Go to our custom pwn.college dojo to see the challenges associated with the bootcamp. In the dojo, each topic will have its own module to work through. Note: you must make an account before accessing the dojo. You can also see the materials associated with each bootcamp meeting.

Linux CLI and Python Scripting

Before we go into the different CTF topics, it is important that everyone is familiar with a Linux environment and the different ways they may be expected to interact with and solve challenges. Therefore, this topic will introduce the Linux command line and interacting with processes/connections using python scripts.

Web Security

Given a web page, can you find the flag? Easier challenges will hide the flag on the client side, whereas intermediate to hard challenges involve using the APIs provided on the web page to gain unauthorized access to data on the server. This can include SQL injections, client-side authorization, weak server-side authorization checks, and much more. More advanced web challenges can also fall into the pwn category.

Cryptography

Being the mathematical side of cybersecurity, cryptographic challenges include almost any challenge involving mathematical calculations. Most often, the challenge encrypts the flag, and the goal is to decrypt the flag by finding a mistake in the encryption. Both standard and custom cryptographic techniques are used, making this category go in-hand with reverse engineering.

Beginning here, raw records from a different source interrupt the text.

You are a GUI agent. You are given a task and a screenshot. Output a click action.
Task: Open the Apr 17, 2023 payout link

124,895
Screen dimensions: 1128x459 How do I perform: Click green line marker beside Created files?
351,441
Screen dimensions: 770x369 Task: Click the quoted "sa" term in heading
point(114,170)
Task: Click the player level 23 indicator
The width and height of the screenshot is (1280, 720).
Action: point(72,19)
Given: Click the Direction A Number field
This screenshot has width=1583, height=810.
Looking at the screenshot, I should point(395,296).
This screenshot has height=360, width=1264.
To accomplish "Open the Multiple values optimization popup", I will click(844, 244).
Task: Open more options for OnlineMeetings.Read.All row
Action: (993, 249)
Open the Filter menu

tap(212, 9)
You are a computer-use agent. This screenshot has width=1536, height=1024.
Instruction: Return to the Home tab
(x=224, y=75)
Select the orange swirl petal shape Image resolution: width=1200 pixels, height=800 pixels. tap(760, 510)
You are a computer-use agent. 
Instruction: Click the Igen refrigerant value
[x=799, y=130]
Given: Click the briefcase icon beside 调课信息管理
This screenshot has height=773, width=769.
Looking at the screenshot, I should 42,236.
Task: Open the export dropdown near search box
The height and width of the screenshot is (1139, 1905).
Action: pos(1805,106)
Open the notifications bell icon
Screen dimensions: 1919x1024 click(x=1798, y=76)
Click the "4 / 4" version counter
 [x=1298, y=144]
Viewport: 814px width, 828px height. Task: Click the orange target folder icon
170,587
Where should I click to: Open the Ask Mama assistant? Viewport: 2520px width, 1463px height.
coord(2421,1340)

Steganography and Forensics

Steganography (steg) and forensics focus on extracting the flag from obscured data. Steg is the practice of hiding information (the flag) inside files, most commonly images, without an observable change in the file. Forensics focuses on broken or obscure data formats that must be analyzed in order to find the flag. One such example is using Wireshark to analyze network traffic and extract the hidden flag.

Reverse Engineering

Reverse engineering is a skill needed by almost any challenge. Simply put, given code, you need to determine what it does. Reverse engineering also presents its own type of challenges which give code that performed complex operations on the flag and must be reversed to get back to the original flag.

Pwn

Referring broadly to the act of finding and executing a vulnerability in a program, pwn is the category that is most similar to hacking. We will focus on binary exploitation (pwn applied to binaries). Binary exploitation focuses on taking control of the low-level systems that control a running process. This can then be used to run arbitrary instructions and gain unauthorized access to files, such as the flag!